After one has come to a decision of he or she is, then they must continue. We must continue until we feel that we cannot go any deeper, and even when we try to move deeper we find we cannot. At Symposium we feel that it is our duty to help all Melbourne High Students question not only who they are, but what they can “know”, what they can perceive, and what they can accept as being existent.

 

But why would a small group of Philosophers take it upon themselves to not only answer these questions for themselves, but to also question others of these questions? Many may be mistaken in believing that we feel the urge to show off our understandings to others who have never attempted to answer these questions nor want to. But this is not true.

 

In reality The Melbourne Circle feels a responsibility to the children of Melbourne High School, philosophical responsibility. The world is increasingly becoming less moral and less rational. If George Bush or John Howard had of studied Philosophy then they would probably have thought twice about neglecting to sign the Kyoto Agreement.

 

Melbourne High School has a reputation for producing society's leaders, and it is for this reason that it is imperative that each Melbourne High student, and any high school student for that matter, receive not only a Theoretical education but also a practical one.

 

We have this incredible army of human calculators and exam machines, we have an abundance of those who have mastered the arts, but what we lack are people who can actually justify their actions. At the end of the year I could ask a the this years dux of the college any question about rocket science or astrophysics and he would be able to explain to me off the cuff how M theory works or some other high brow scientific explanation, but would he be able to tell me what it is that is truly valuable.

 

When we catch the train in the morning, eager to get to school so that we can discuss the various chair designs in the school we simply refuse to ever question why it is that we want to get high pay jobs, why we want sporting satisfaction, or even why we live.

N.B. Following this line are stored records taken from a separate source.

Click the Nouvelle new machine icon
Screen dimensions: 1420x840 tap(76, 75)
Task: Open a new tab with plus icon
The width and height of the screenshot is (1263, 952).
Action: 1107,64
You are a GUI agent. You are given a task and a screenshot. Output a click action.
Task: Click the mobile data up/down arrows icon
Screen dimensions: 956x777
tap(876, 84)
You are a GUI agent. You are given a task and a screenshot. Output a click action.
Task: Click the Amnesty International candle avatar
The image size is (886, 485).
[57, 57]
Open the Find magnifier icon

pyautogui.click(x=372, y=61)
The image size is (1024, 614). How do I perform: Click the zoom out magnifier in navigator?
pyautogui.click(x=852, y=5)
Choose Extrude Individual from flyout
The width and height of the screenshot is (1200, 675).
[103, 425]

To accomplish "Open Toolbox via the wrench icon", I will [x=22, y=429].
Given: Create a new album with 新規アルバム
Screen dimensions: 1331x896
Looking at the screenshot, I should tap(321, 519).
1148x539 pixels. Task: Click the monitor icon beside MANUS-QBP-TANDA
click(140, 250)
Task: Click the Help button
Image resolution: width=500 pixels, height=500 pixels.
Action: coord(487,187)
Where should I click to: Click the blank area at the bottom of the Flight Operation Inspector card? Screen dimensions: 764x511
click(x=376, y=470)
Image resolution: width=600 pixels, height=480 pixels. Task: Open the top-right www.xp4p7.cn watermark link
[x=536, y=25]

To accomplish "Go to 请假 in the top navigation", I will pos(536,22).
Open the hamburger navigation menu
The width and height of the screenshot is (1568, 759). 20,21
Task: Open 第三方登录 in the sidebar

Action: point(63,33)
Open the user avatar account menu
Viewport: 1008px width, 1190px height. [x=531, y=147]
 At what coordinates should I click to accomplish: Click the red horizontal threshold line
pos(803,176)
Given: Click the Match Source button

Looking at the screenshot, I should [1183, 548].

And it is for this reason that even the most intellectually brilliant amoung us may never know anything at all.

 

Until you can explain to another what the nature of existence is you know nothing, because all knowledge of individual aspects of existence are left totally unaccounted for without a firm understanding of the domain of which these things exist in. 

 

Without an understanding of the key questions that philosophy asks us, all other study and knowledge is pointless, and will remain pointless until we can understand what is valuable, what defines existence, and what we can truly know.